TASK PROMPT — Restate all of the data below word for word.

DATA FOR THIS EXERCISE —
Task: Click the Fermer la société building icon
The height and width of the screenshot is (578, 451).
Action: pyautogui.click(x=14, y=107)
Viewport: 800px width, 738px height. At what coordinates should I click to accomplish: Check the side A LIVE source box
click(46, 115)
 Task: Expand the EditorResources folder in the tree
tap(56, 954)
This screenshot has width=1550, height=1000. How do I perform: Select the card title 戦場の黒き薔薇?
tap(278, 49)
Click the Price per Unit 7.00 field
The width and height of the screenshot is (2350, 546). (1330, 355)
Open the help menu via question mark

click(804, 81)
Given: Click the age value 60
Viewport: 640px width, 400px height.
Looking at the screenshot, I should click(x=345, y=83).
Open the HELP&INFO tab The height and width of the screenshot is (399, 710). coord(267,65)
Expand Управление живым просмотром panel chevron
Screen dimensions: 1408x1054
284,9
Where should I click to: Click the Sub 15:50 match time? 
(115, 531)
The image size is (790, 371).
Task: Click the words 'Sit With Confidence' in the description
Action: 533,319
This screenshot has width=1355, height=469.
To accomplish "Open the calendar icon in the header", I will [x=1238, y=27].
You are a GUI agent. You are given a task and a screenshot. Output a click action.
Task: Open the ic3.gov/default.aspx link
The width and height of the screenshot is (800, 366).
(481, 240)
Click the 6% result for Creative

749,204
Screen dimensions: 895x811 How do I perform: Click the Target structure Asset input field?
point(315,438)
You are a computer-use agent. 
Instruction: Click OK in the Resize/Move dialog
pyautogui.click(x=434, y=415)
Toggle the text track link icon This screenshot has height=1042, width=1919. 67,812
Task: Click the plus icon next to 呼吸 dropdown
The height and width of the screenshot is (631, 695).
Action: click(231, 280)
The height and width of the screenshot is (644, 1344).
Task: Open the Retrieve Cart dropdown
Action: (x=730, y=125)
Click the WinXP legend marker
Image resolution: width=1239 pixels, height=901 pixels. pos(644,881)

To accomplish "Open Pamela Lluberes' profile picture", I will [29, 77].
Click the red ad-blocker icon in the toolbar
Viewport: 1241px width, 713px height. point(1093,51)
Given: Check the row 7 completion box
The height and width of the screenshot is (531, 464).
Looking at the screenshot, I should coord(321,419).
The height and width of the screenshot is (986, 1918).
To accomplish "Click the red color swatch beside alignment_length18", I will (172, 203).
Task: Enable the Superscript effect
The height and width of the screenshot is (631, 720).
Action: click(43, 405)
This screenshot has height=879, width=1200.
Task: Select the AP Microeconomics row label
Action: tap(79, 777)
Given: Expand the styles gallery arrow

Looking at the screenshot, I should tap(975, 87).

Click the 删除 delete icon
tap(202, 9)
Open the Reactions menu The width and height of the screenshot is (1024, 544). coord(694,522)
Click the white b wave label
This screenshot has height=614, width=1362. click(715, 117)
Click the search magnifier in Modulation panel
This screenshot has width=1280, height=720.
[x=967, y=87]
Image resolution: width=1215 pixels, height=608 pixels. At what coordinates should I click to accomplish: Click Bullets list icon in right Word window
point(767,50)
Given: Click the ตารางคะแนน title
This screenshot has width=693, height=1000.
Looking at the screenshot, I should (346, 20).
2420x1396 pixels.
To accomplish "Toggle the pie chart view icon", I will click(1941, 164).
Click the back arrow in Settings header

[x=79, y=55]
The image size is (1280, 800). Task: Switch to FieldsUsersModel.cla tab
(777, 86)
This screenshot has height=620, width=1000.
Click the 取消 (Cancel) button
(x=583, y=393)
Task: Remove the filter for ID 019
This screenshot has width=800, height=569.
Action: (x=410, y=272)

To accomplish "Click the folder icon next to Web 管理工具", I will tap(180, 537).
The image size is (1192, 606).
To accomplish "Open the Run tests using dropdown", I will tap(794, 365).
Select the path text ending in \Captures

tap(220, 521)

SOLUTION TO THIS PROBLEM —
Task: Click the Fermer la société building icon
The height and width of the screenshot is (578, 451).
Action: pyautogui.click(x=14, y=107)
Viewport: 800px width, 738px height. At what coordinates should I click to accomplish: Check the side A LIVE source box
click(46, 115)
 Task: Expand the EditorResources folder in the tree
tap(56, 954)
This screenshot has width=1550, height=1000. How do I perform: Select the card title 戦場の黒き薔薇?
tap(278, 49)
Click the Price per Unit 7.00 field
The width and height of the screenshot is (2350, 546). (1330, 355)
Open the help menu via question mark

click(804, 81)
Given: Click the age value 60
Viewport: 640px width, 400px height.
Looking at the screenshot, I should click(x=345, y=83).
Open the HELP&INFO tab The height and width of the screenshot is (399, 710). coord(267,65)
Expand Управление живым просмотром panel chevron
Screen dimensions: 1408x1054
284,9
Where should I click to: Click the Sub 15:50 match time? 
(115, 531)
The image size is (790, 371).
Task: Click the words 'Sit With Confidence' in the description
Action: 533,319
This screenshot has width=1355, height=469.
To accomplish "Open the calendar icon in the header", I will [x=1238, y=27].
You are a GUI agent. You are given a task and a screenshot. Output a click action.
Task: Open the ic3.gov/default.aspx link
The width and height of the screenshot is (800, 366).
(481, 240)
Click the 6% result for Creative

749,204
Screen dimensions: 895x811 How do I perform: Click the Target structure Asset input field?
point(315,438)
You are a computer-use agent. 
Instruction: Click OK in the Resize/Move dialog
pyautogui.click(x=434, y=415)
Toggle the text track link icon This screenshot has height=1042, width=1919. 67,812
Task: Click the plus icon next to 呼吸 dropdown
The height and width of the screenshot is (631, 695).
Action: click(231, 280)
The height and width of the screenshot is (644, 1344).
Task: Open the Retrieve Cart dropdown
Action: (x=730, y=125)
Click the WinXP legend marker
Image resolution: width=1239 pixels, height=901 pixels. pos(644,881)

To accomplish "Open Pamela Lluberes' profile picture", I will [29, 77].
Click the red ad-blocker icon in the toolbar
Viewport: 1241px width, 713px height. point(1093,51)
Given: Check the row 7 completion box
The height and width of the screenshot is (531, 464).
Looking at the screenshot, I should coord(321,419).
The height and width of the screenshot is (986, 1918).
To accomplish "Click the red color swatch beside alignment_length18", I will (172, 203).
Task: Enable the Superscript effect
The height and width of the screenshot is (631, 720).
Action: click(43, 405)
This screenshot has height=879, width=1200.
Task: Select the AP Microeconomics row label
Action: tap(79, 777)
Given: Expand the styles gallery arrow

Looking at the screenshot, I should tap(975, 87).

Click the 删除 delete icon
tap(202, 9)
Open the Reactions menu The width and height of the screenshot is (1024, 544). coord(694,522)
Click the white b wave label
This screenshot has height=614, width=1362. click(715, 117)
Click the search magnifier in Modulation panel
This screenshot has width=1280, height=720.
[x=967, y=87]
Image resolution: width=1215 pixels, height=608 pixels. At what coordinates should I click to accomplish: Click Bullets list icon in right Word window
point(767,50)
Given: Click the ตารางคะแนน title
This screenshot has width=693, height=1000.
Looking at the screenshot, I should (346, 20).
2420x1396 pixels.
To accomplish "Toggle the pie chart view icon", I will click(1941, 164).
Click the back arrow in Settings header

[x=79, y=55]
The image size is (1280, 800). Task: Switch to FieldsUsersModel.cla tab
(777, 86)
This screenshot has height=620, width=1000.
Click the 取消 (Cancel) button
(x=583, y=393)
Task: Remove the filter for ID 019
This screenshot has width=800, height=569.
Action: (x=410, y=272)

To accomplish "Click the folder icon next to Web 管理工具", I will tap(180, 537).
The image size is (1192, 606).
To accomplish "Open the Run tests using dropdown", I will tap(794, 365).
Select the path text ending in \Captures

tap(220, 521)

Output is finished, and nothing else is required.